- _THINGS TO DO_:
(a) List every hyphenated word or term in the reinforcement learning passage.
(b) Continue the passage on adaptive policies in reinforcement learning from its last sentence.

>> begin EXCERPTED PASSAGE

Throughout the field of reinforcement learning, there is significant demand for creating strategies to learn an optimal policy that can achieve a desired reward across changing environments. Furthermore, it is essential that such a policy can understand the changes in these environments and act accordingly. After all, many environments in the real world are non‑stationary, with varying conditions in weather and terrain acting on agents, for example. Adaptive policies are also suitable for long‑term success because of their higher levels of robustness. In use cases from search‑and‑rescue operations to industrial inspections, such adaptability can be critical.

>> end EXCERPTED PASSAGE
>> begin RAW RECORDS

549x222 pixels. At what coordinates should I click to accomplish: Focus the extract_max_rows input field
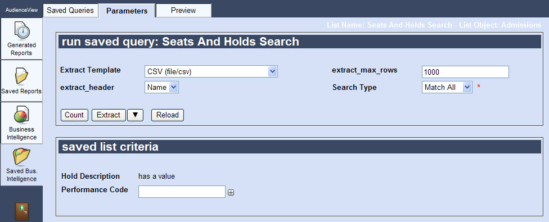pyautogui.click(x=465, y=72)
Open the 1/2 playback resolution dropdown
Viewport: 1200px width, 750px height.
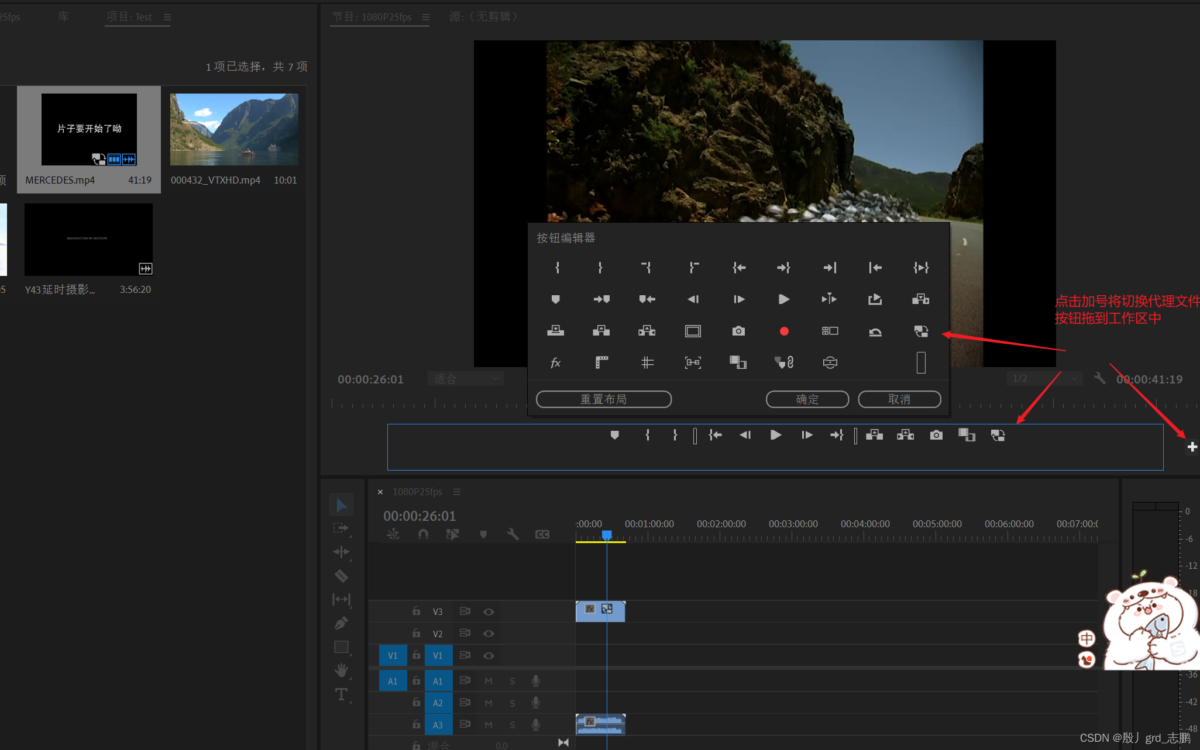(1044, 379)
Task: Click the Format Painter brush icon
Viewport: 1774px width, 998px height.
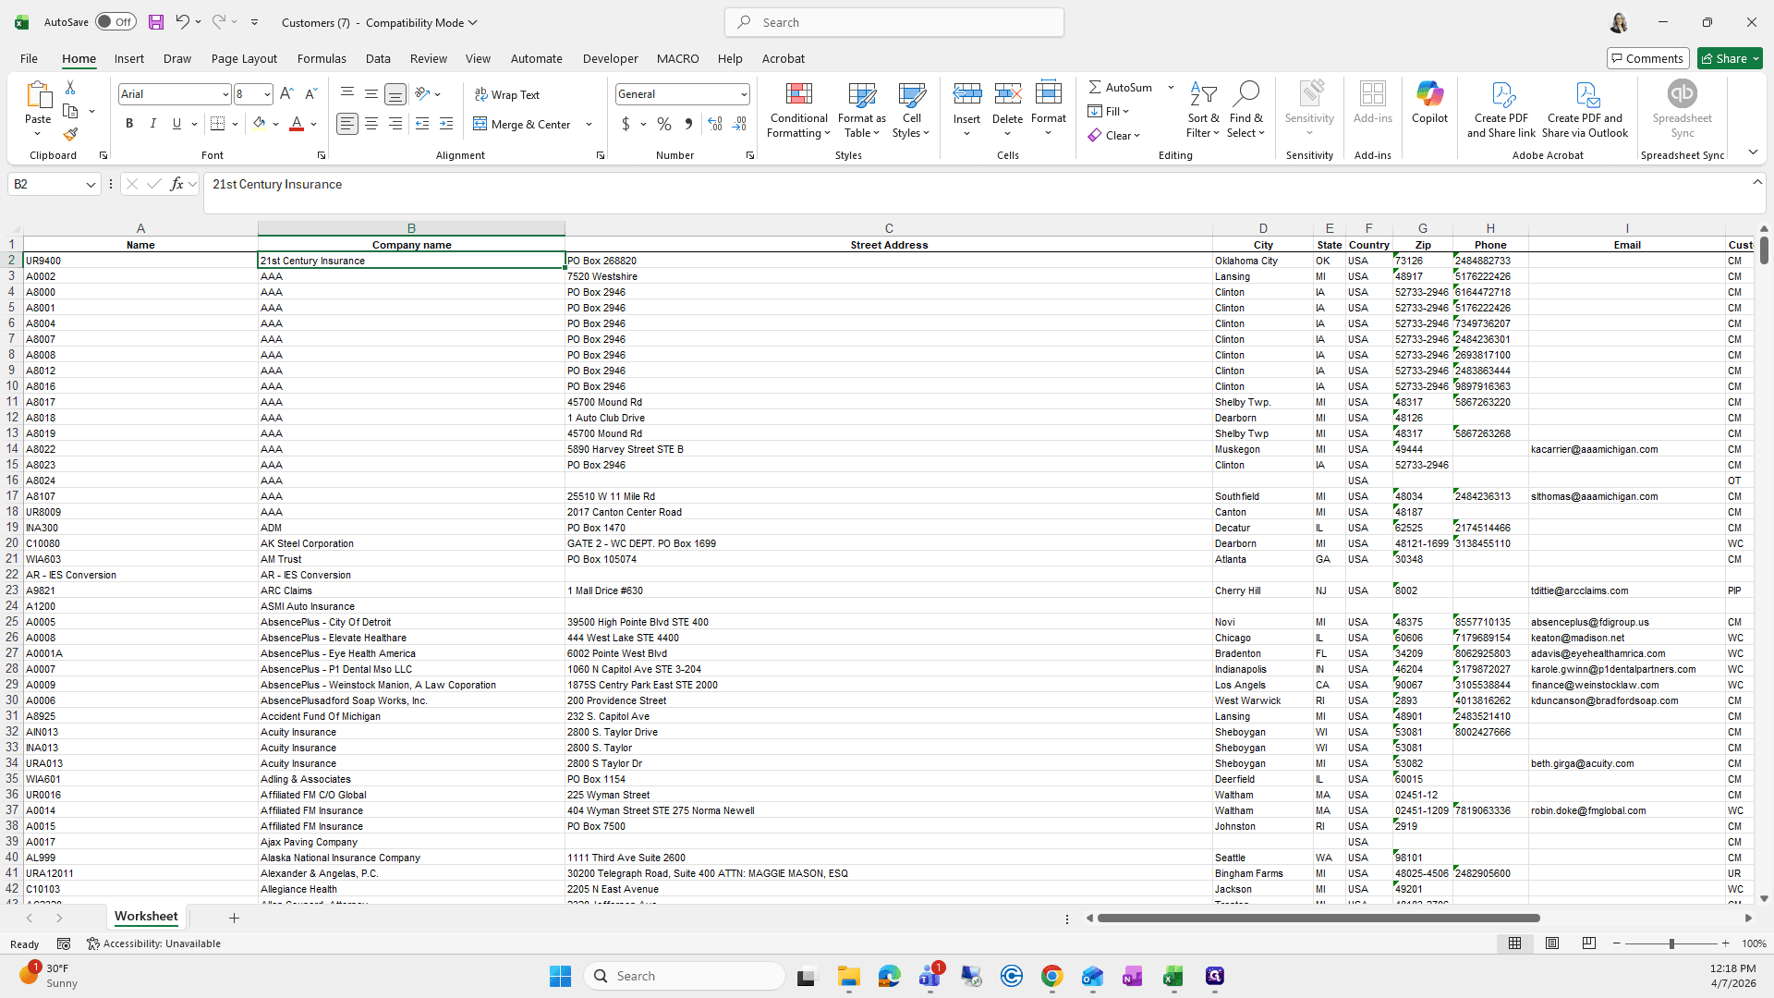Action: [x=70, y=135]
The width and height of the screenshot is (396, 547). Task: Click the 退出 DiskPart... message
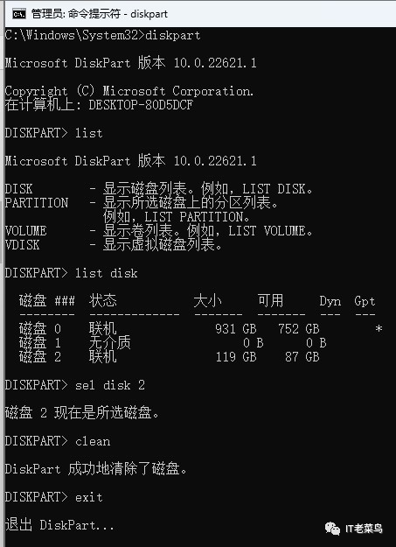point(59,524)
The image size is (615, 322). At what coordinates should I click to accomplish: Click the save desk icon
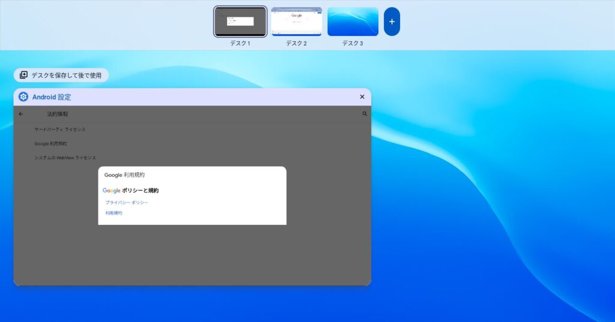[23, 76]
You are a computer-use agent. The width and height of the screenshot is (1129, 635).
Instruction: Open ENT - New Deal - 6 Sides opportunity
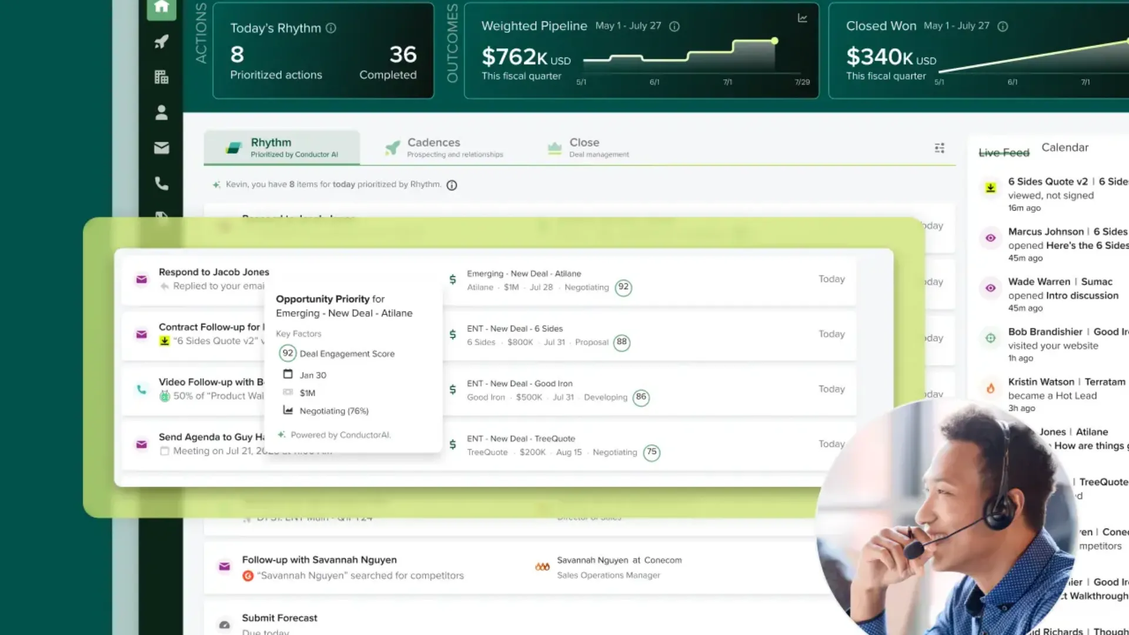(x=515, y=329)
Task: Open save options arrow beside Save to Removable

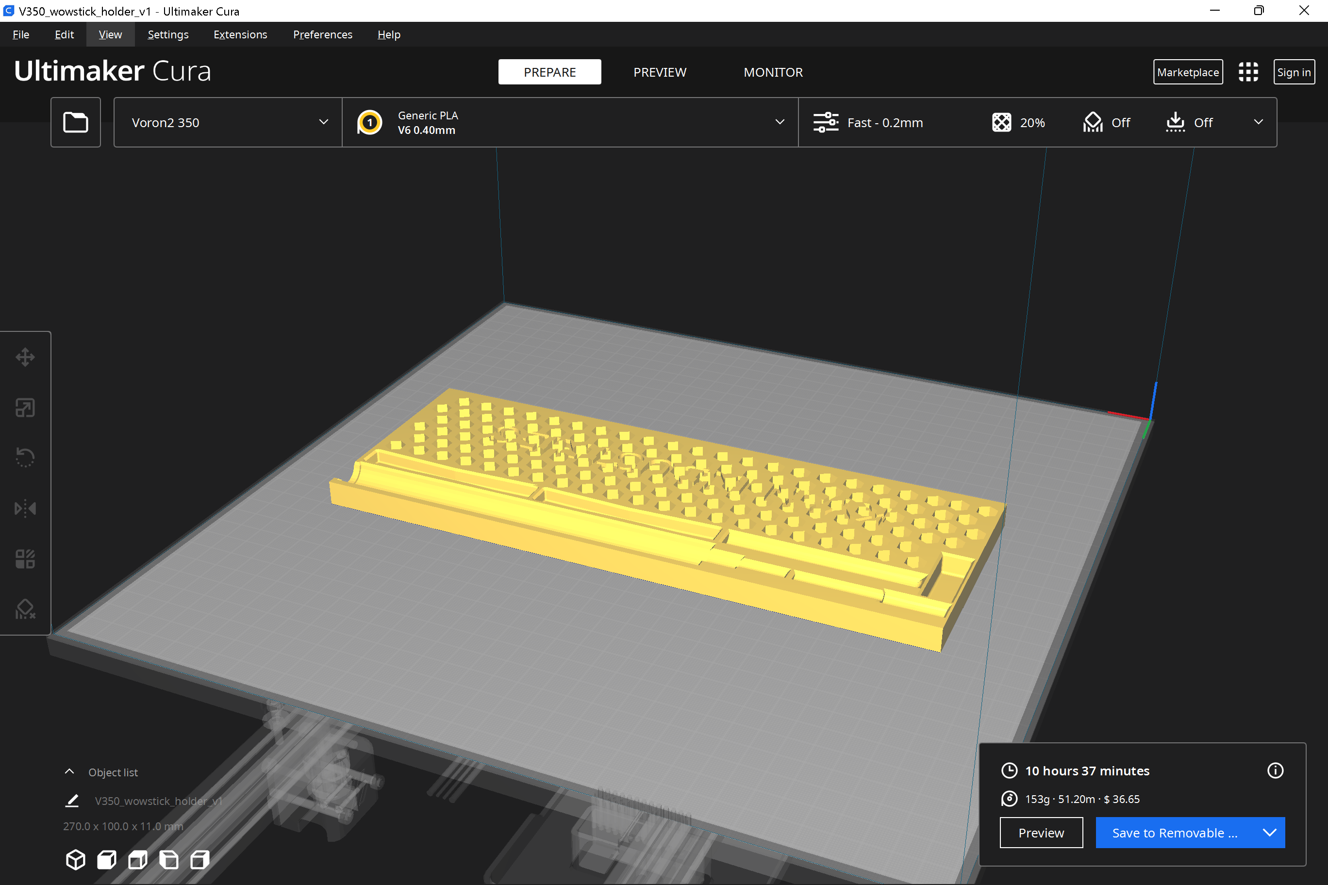Action: (x=1270, y=833)
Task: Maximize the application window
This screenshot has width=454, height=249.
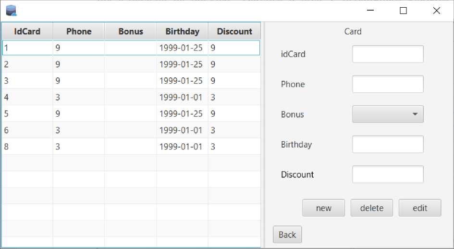Action: 403,11
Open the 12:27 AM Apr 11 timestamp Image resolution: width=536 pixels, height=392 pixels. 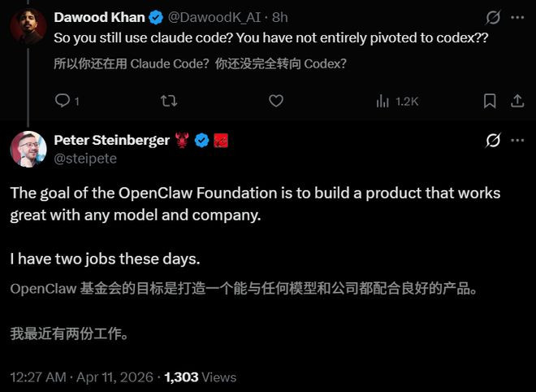81,377
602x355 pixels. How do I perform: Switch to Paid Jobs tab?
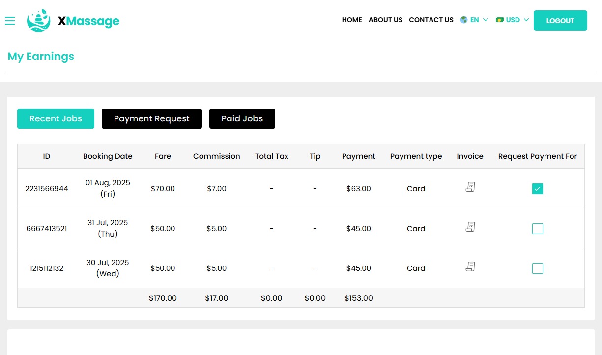point(242,119)
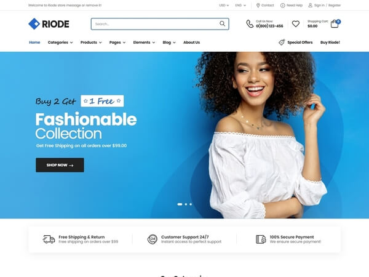Select the third slider dot
Screen dimensions: 369x277
coord(191,204)
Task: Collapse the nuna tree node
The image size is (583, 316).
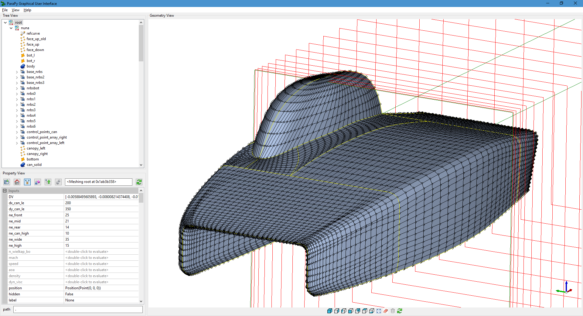Action: [11, 28]
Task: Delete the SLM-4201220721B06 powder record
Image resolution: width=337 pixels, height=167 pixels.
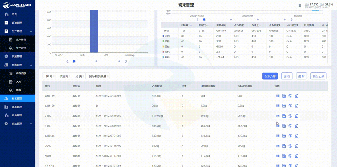Action: pos(297,136)
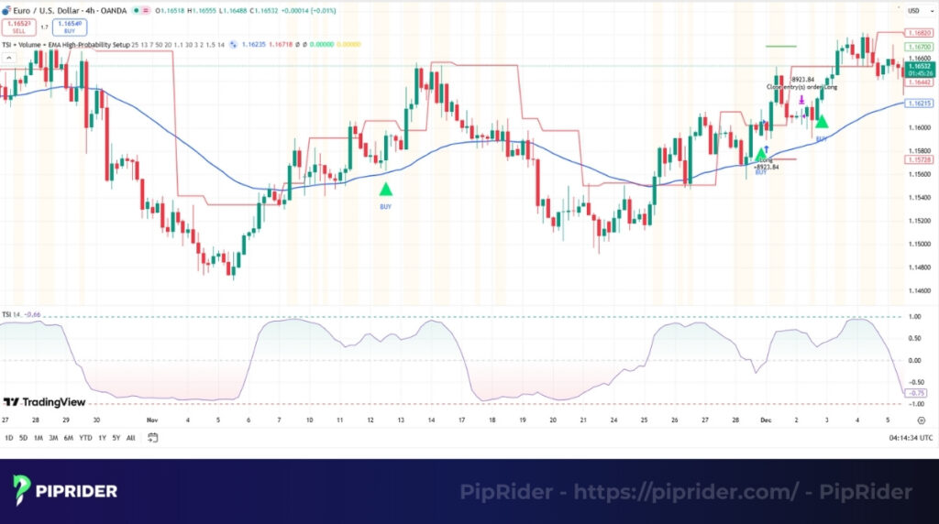This screenshot has width=939, height=524.
Task: Select the YTD time range
Action: [x=85, y=438]
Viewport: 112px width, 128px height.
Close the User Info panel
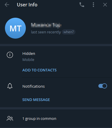click(105, 5)
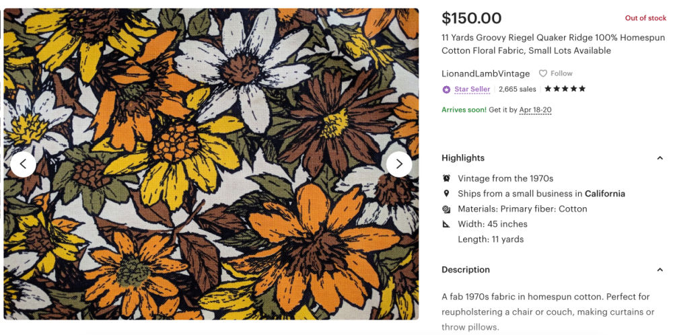Click the Materials yarn icon
This screenshot has height=335, width=673.
pos(447,209)
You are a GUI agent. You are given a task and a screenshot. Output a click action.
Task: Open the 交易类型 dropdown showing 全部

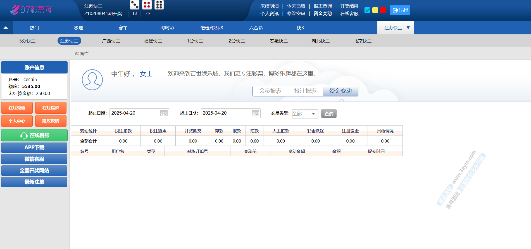[305, 114]
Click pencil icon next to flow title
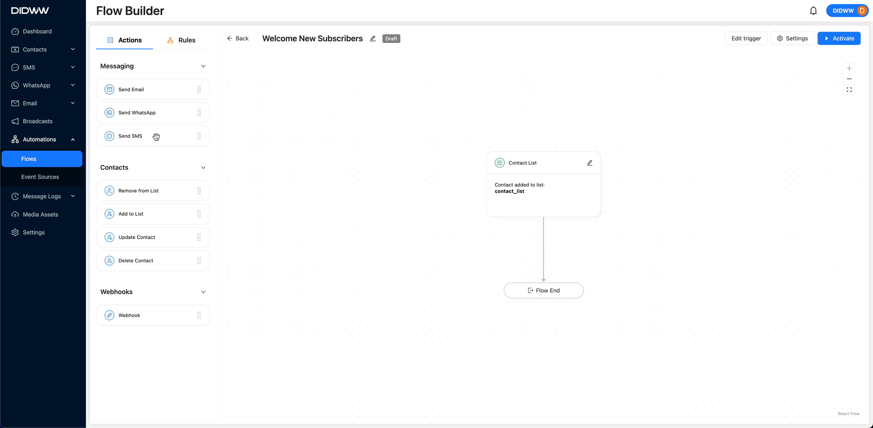Image resolution: width=873 pixels, height=428 pixels. 373,38
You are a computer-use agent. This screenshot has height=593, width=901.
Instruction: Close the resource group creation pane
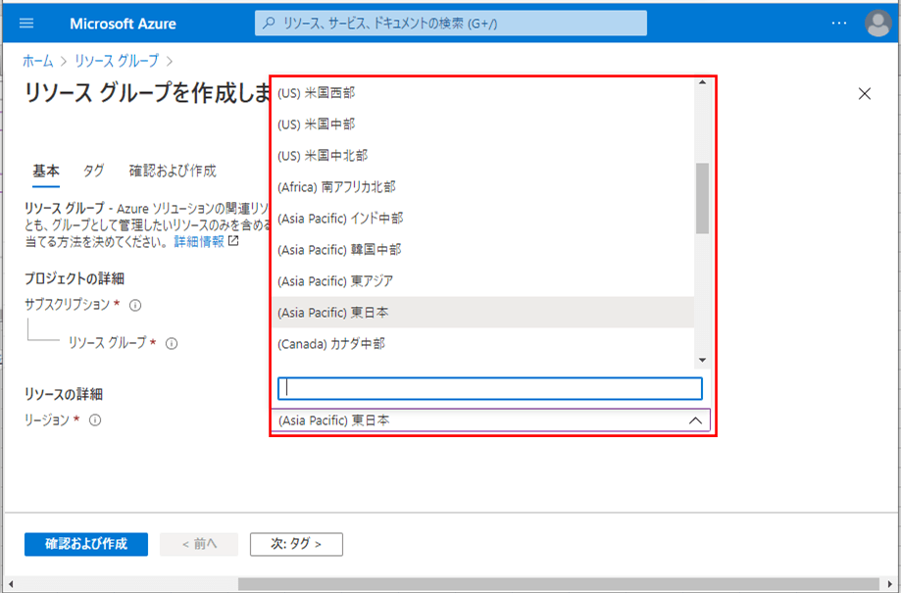pyautogui.click(x=864, y=94)
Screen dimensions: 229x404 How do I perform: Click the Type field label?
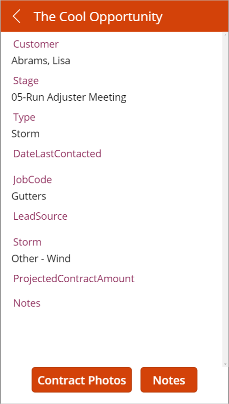click(24, 118)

>> end RAW RECORDS

- _ANSWERS PROVIDED_:
(a)
non‑stationary
long‑term
search‑and‑rescue

(b)
Our project aims to solve this problem of understanding changing environments through teaching a quadruped to react to an obstacle moving towards it with a random angle and velocity. Quadrupedal robots such as Boston Dynamics’ Spot and ANYbotics’ ANYmal are particularly advantageous for undertaking such a project for three reasons. First, there is extensive literature on reinforcement learning for quadruped locomotion, which means that we can iterate on different implementations of RL strategies in order to solve new problems. Specifically, while quadrupedal jumping may be well studied, our project aims to understand how an agent can react to random timing and position. Second, simulations of quadruped movement are both high‑dimensional and visually easy to comprehend, making it clear what the agent has learned once the training process is complete. Third, there is a strong basis for quadruped simulation and translation to real‑world situations where changing environments may be at play; a desire to understand environments motivated our decision to work on this project.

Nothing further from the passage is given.